§ **Page text**:
════════
4.    Potential risks ahead: In addition to government policy uncertainty, markets may also face some uncertainty around Federal Reserve rate-cutting policy. If growth remains robust and any risk of inflation re-emerges, the rate-cutting cycle may be shallower than already expected. Nonetheless, we believe that the fed funds rate is heading lower over the next 12 months, even if just incrementally so, which should be supportive to the consumer and corporations. 

5.    Fed meeting remains in focus, upcoming Fed meeting on 17-18 December. The week’s expectations priced into futures markets for a 25-basis-point (0.25 percentage point) rate cut in December. 

SPX sectors in play

Three out of the 11 SPX sectors recorded weekly gain. Consumer discretionary(XLY), communication services(XLC), and information technology(XLK) shares all gained over 3% for the week, while energy(XLE), utilities(XLU), and materials(XLB) stocks—typically more value-oriented segments of the market—all fell over 3%. Geopolitical headlines through the first half of the week were largely dominated by French and South Korean politics, though these seemed to have limited impact on U.S. markets. Refer to below SPX sectors ETF weekly performance table.

Indexes technical levels

SPX and Nasdaq Composite(COMP) hit record highs while DJI fell after two weeks up. Click below three indexes for their weekly charts.

DJI weekly chart

SPX weekly chart

Nasdaq weekly chart


China/HK

China stocks rose on anticipation of fresh stimulus measures, along with resilient manufacturing data released the prior week. The Shanghai Composite Index(SSE) gained 2.33%, while the blue chip CSI 300 was up 1.44%. In Hong Kong, the benchmark Hang Seng Index added 2.28%. (Refer to the above weekly performance table).

Key highlights for the week and outlook for China/HK:

1.    Many analysts expect China’s leadership will announce further action to support the economy during the Central Economic Work Conference, an annual meeting in which top officials map out the economic agenda for the next year. Economic growth targets and plans for more stimulus are among the topics that investors will look for at the two-day meeting, which starts December 11. Expectations are high that China will roll out additional measures to ward off the growth risks posed by the incoming Trump administration’s trade policies.
════════
§ **Recorded information**:

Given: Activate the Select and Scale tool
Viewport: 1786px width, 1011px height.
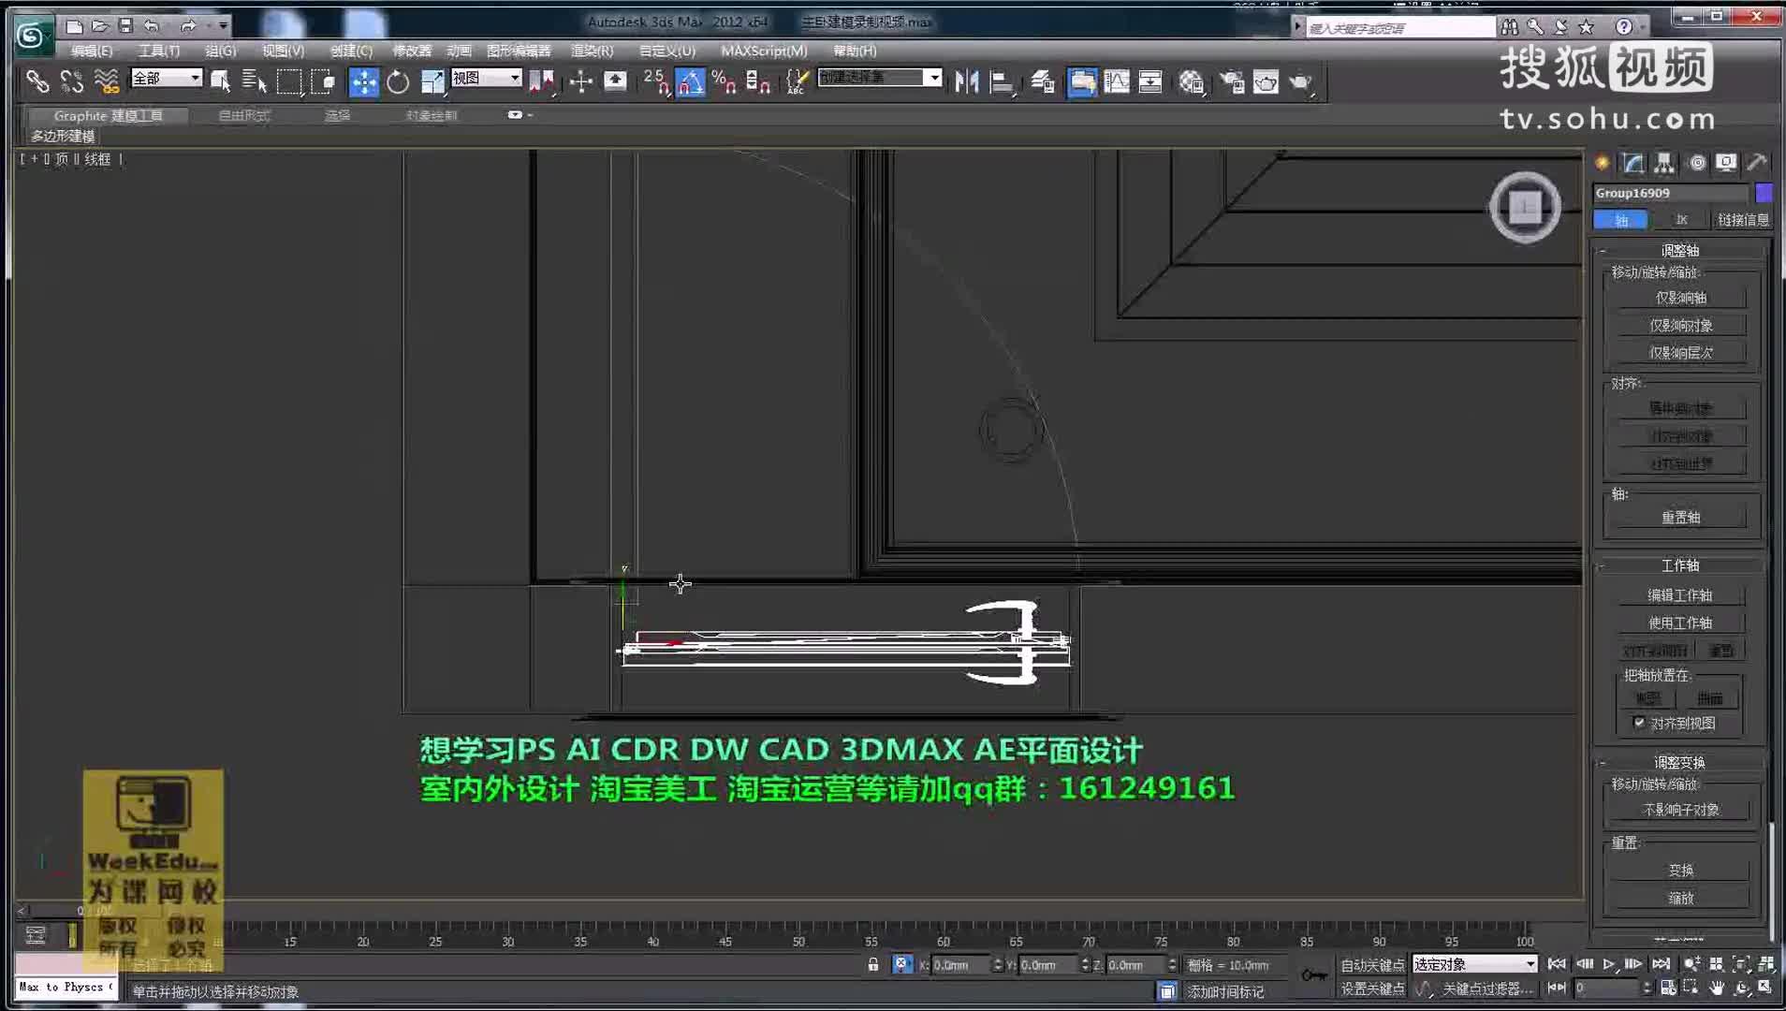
════════
§ **What the task asks**: Reproduce the passage of the weekly market commentary starting with "Indexes technical levels" and going on through "weekly performance table).".

§ **Exercise response**:
Indexes technical levels

SPX and Nasdaq Composite(COMP) hit record highs while DJI fell after two weeks up. Click below three indexes for their weekly charts.

DJI weekly chart

SPX weekly chart

Nasdaq weekly chart


China/HK

China stocks rose on anticipation of fresh stimulus measures, along with resilient manufacturing data released the prior week. The Shanghai Composite Index(SSE) gained 2.33%, while the blue chip CSI 300 was up 1.44%. In Hong Kong, the benchmark Hang Seng Index added 2.28%. (Refer to the above weekly performance table).